本文 ::
☆ ☆ ☆ ☆ ☆ ☆ ☆

野菜ジュースは野菜代わりになる?

野菜ジュースは野菜代わりになる? 果汁の添加には注意
生活習慣病予防のエキスパート・野口緑の「一生ものの体の作り方」
https://www.nikkei.com/article/DGXZQOUD155ZZ0V10C24A2000000/

 ※ 今日は、こんな所で…。

『生活習慣病を解消し、一生ものの体をつくるために知っておきたいことを大阪大学大学院の野口緑特任准教授に解説してもらう本連載。

今回は人事労務担当者に知っておいてほしいことの第3弾。日ごろなかなか野菜をとれないため野菜ジュースを飲んでいる人も多い。社員の野菜不足解消のためにと野菜ジュースの提供などを行っている会社もあるようだが、野菜ジュースは「野菜の代わり」になるのだろうか?

こんにちは。大阪大学大学院で生活習慣病予防の研究をしている野口緑です。引き続き、在職中に「倒れる人」を少しでも減らすため、従業員の健康を守る立場にある人事労務担当者に知っておいてほしいことをお話ししたいと思います。

今回のテーマは野菜ジュースです。よく「健康のために野菜を食べましょう」と言われます。外食が多くてなかなか野菜をとれないため、とりあえず野菜ジュースを飲んでいる方も多いでしょう。社員の野菜不足解消の一助になればと野菜ジュースの提供などを行っている会社もあるようですが、そもそも野菜ジュースは「野菜の代わり」になるのでしょうか。

☆ ☆ ☆ ☆ ☆ ☆ ☆

保存された項目
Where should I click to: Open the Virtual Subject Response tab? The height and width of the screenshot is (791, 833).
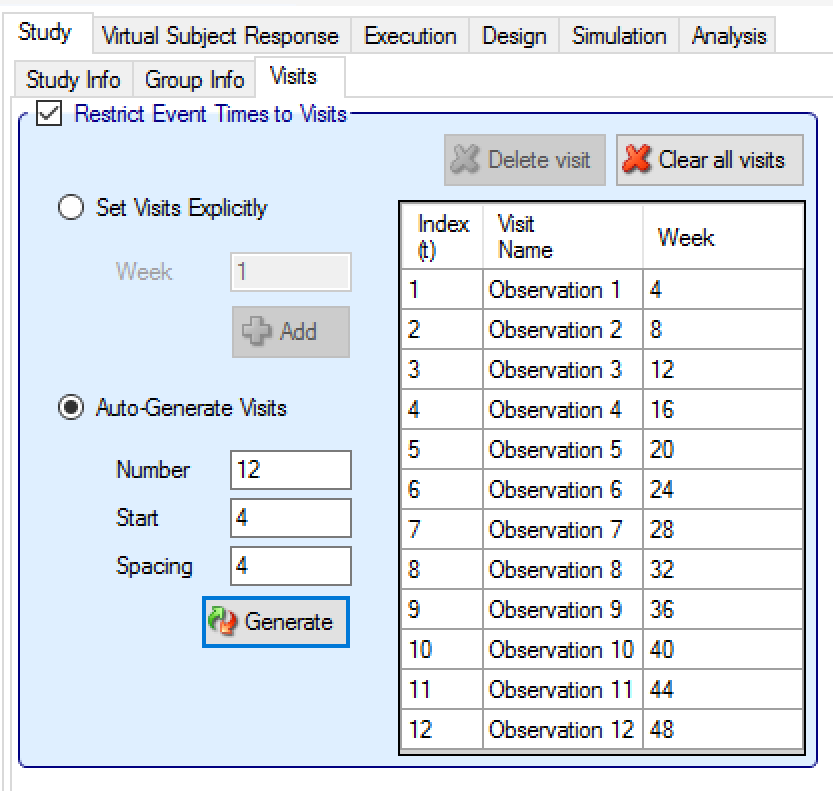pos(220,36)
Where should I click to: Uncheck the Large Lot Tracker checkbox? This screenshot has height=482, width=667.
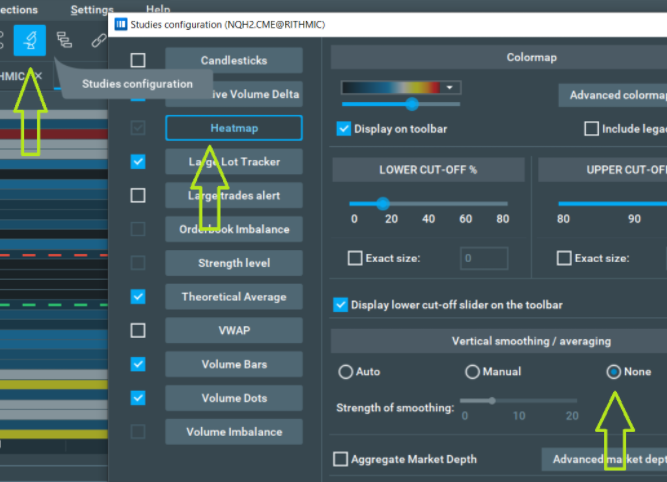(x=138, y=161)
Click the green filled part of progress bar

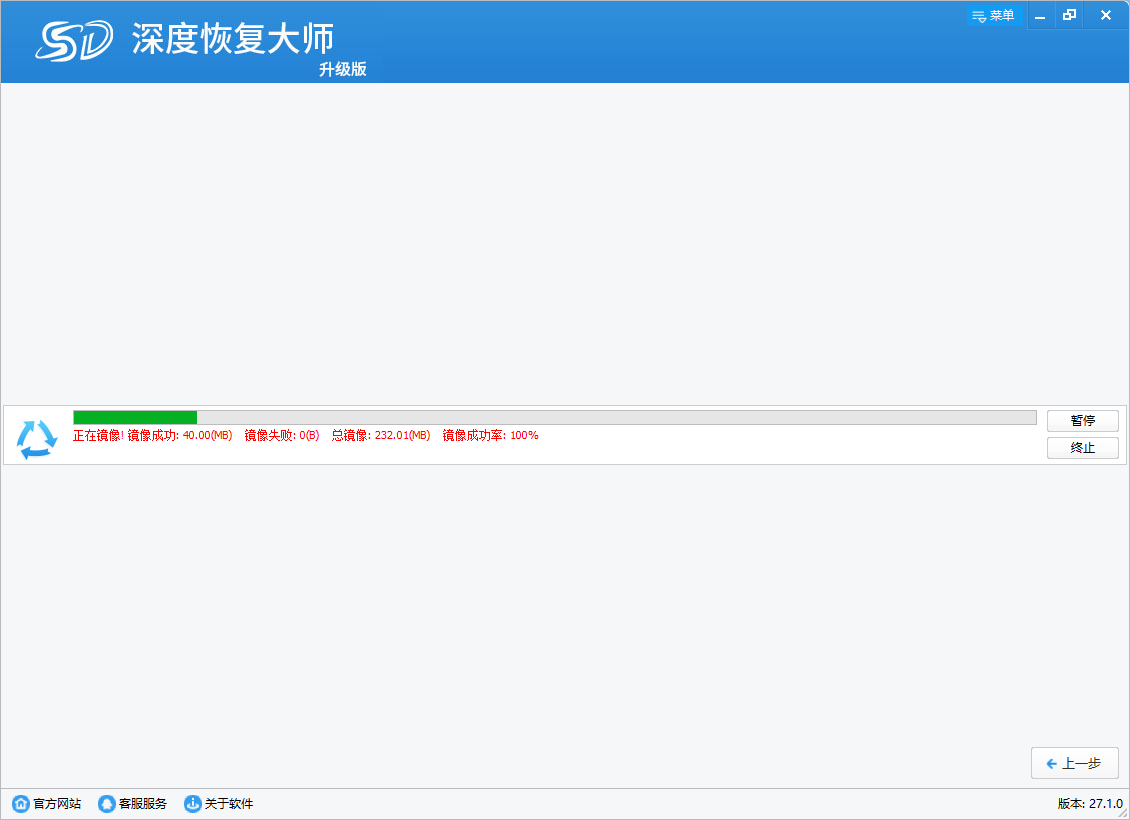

☆ ☆ ☆ ☆ ☆ ☆ ☆

取り組む内容 ::
**a.** 本文によると、野口緑は大阪大学大学院で何の研究をしているか。
**b.** 本文のうち、「野菜ジュースは野菜代わりになる? 果汁の添加には注意」から「の代わり」になるのだろうか?」までを、その語句も含めて一字も変えずに書き出せ。
記録は使わなくてよい。

自分の解答 ::
**a.** 生活習慣病予防の研究をしている。

**b.**
野菜ジュースは野菜代わりになる? 果汁の添加には注意
生活習慣病予防のエキスパート・野口緑の「一生ものの体の作り方」
https://www.nikkei.com/article/DGXZQOUD155ZZ0V10C24A2000000/

 ※ 今日は、こんな所で…。

『生活習慣病を解消し、一生ものの体をつくるために知っておきたいことを大阪大学大学院の野口緑特任准教授に解説してもらう本連載。

今回は人事労務担当者に知っておいてほしいことの第3弾。日ごろなかなか野菜をとれないため野菜ジュースを飲んでいる人も多い。社員の野菜不足解消のためにと野菜ジュースの提供などを行っている会社もあるようだが、野菜ジュースは「野菜の代わり」になるのだろうか?